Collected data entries
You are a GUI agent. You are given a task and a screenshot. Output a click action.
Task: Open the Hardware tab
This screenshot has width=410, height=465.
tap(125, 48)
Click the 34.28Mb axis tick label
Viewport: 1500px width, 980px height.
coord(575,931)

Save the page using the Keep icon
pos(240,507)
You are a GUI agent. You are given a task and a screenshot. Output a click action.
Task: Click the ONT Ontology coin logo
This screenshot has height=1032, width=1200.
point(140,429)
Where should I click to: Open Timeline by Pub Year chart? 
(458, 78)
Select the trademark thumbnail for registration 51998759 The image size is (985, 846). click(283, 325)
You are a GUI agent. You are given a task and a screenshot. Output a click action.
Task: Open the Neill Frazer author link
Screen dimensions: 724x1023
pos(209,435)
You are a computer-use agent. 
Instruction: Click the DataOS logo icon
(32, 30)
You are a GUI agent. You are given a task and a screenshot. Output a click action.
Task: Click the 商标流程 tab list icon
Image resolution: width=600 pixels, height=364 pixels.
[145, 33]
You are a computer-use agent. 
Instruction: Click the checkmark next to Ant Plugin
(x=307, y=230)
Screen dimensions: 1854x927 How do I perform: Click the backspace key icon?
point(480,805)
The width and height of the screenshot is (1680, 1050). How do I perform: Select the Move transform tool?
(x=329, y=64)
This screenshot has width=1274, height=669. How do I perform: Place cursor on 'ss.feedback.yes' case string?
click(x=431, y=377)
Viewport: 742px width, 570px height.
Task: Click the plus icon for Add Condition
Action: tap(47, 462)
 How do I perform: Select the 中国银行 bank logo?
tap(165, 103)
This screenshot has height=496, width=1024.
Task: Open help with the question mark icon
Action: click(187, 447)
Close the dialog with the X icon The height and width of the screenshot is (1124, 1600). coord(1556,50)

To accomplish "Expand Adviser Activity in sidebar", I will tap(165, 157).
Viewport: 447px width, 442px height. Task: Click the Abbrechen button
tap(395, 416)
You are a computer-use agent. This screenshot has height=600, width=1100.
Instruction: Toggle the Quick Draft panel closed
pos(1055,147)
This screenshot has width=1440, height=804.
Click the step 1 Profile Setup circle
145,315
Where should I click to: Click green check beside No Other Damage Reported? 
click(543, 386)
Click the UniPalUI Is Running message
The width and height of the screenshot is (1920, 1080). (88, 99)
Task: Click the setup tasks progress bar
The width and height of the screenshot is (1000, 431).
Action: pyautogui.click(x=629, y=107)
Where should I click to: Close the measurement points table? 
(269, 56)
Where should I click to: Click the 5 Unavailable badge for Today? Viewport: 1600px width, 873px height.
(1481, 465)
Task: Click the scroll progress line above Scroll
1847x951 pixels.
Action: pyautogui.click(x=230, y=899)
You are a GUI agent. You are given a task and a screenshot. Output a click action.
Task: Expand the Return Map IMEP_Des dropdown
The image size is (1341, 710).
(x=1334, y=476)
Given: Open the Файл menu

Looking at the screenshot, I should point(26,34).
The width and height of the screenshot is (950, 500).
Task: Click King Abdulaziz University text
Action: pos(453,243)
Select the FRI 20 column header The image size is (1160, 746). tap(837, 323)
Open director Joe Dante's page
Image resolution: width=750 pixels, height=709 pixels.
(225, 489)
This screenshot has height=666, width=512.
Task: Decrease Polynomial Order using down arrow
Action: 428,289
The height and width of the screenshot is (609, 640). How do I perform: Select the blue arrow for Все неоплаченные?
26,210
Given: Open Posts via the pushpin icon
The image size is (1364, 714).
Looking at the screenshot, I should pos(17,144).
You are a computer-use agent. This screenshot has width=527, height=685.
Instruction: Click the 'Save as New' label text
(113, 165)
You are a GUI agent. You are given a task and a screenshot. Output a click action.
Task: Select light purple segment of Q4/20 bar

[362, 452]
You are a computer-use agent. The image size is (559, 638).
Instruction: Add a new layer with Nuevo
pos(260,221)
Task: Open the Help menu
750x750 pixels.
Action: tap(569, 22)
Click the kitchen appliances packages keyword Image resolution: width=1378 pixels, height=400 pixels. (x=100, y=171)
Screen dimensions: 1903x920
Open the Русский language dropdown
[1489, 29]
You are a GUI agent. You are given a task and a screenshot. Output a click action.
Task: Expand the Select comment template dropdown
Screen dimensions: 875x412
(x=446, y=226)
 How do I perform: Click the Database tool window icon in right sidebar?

* [Instructions for the task] Print all the entries above. Keep each one exact.

* [Problem solution]
You are a GUI agent. You are given a task and a screenshot. Output a click action.
Task: Open the Hardware tab
This screenshot has width=410, height=465.
tap(125, 48)
Click the 34.28Mb axis tick label
Viewport: 1500px width, 980px height.
coord(575,931)

Save the page using the Keep icon
pos(240,507)
You are a GUI agent. You are given a task and a screenshot. Output a click action.
Task: Click the ONT Ontology coin logo
This screenshot has height=1032, width=1200.
point(140,429)
Where should I click to: Open Timeline by Pub Year chart? 
(458, 78)
Select the trademark thumbnail for registration 51998759 The image size is (985, 846). click(283, 325)
You are a GUI agent. You are given a task and a screenshot. Output a click action.
Task: Open the Neill Frazer author link
Screen dimensions: 724x1023
pos(209,435)
You are a computer-use agent. 
Instruction: Click the DataOS logo icon
(32, 30)
You are a GUI agent. You are given a task and a screenshot. Output a click action.
Task: Click the 商标流程 tab list icon
Image resolution: width=600 pixels, height=364 pixels.
[145, 33]
You are a computer-use agent. 
Instruction: Click the checkmark next to Ant Plugin
(x=307, y=230)
Screen dimensions: 1854x927 How do I perform: Click the backspace key icon?
point(480,805)
The width and height of the screenshot is (1680, 1050). How do I perform: Select the Move transform tool?
(x=329, y=64)
This screenshot has width=1274, height=669. How do I perform: Place cursor on 'ss.feedback.yes' case string?
click(x=431, y=377)
Viewport: 742px width, 570px height.
Task: Click the plus icon for Add Condition
Action: tap(47, 462)
 How do I perform: Select the 中国银行 bank logo?
tap(165, 103)
This screenshot has height=496, width=1024.
Task: Open help with the question mark icon
Action: click(187, 447)
Close the dialog with the X icon The height and width of the screenshot is (1124, 1600). coord(1556,50)

To accomplish "Expand Adviser Activity in sidebar", I will tap(165, 157).
Viewport: 447px width, 442px height. Task: Click the Abbrechen button
tap(395, 416)
You are a computer-use agent. This screenshot has height=600, width=1100.
Instruction: Toggle the Quick Draft panel closed
pos(1055,147)
This screenshot has width=1440, height=804.
Click the step 1 Profile Setup circle
145,315
Where should I click to: Click green check beside No Other Damage Reported? 
click(543, 386)
Click the UniPalUI Is Running message
The width and height of the screenshot is (1920, 1080). (88, 99)
Task: Click the setup tasks progress bar
The width and height of the screenshot is (1000, 431).
Action: pyautogui.click(x=629, y=107)
Where should I click to: Close the measurement points table? 
(269, 56)
Where should I click to: Click the 5 Unavailable badge for Today? Viewport: 1600px width, 873px height.
(1481, 465)
Task: Click the scroll progress line above Scroll
1847x951 pixels.
Action: pyautogui.click(x=230, y=899)
You are a GUI agent. You are given a task and a screenshot. Output a click action.
Task: Expand the Return Map IMEP_Des dropdown
The image size is (1341, 710).
(x=1334, y=476)
Given: Open the Файл menu

Looking at the screenshot, I should point(26,34).
The width and height of the screenshot is (950, 500).
Task: Click King Abdulaziz University text
Action: pos(453,243)
Select the FRI 20 column header The image size is (1160, 746). tap(837, 323)
Open director Joe Dante's page
Image resolution: width=750 pixels, height=709 pixels.
(225, 489)
This screenshot has height=666, width=512.
Task: Decrease Polynomial Order using down arrow
Action: 428,289
The height and width of the screenshot is (609, 640). How do I perform: Select the blue arrow for Все неоплаченные?
26,210
Given: Open Posts via the pushpin icon
The image size is (1364, 714).
Looking at the screenshot, I should pos(17,144).
You are a computer-use agent. This screenshot has width=527, height=685.
Instruction: Click the 'Save as New' label text
(113, 165)
You are a GUI agent. You are given a task and a screenshot. Output a click action.
Task: Select light purple segment of Q4/20 bar

[362, 452]
You are a computer-use agent. The image size is (559, 638).
Instruction: Add a new layer with Nuevo
pos(260,221)
Task: Open the Help menu
750x750 pixels.
Action: tap(569, 22)
Click the kitchen appliances packages keyword Image resolution: width=1378 pixels, height=400 pixels. (x=100, y=171)
Screen dimensions: 1903x920
Open the Русский language dropdown
[1489, 29]
You are a GUI agent. You are given a task and a screenshot. Output a click action.
Task: Expand the Select comment template dropdown
Screen dimensions: 875x412
(x=446, y=226)
 How do I perform: Click the Database tool window icon in right sidebar?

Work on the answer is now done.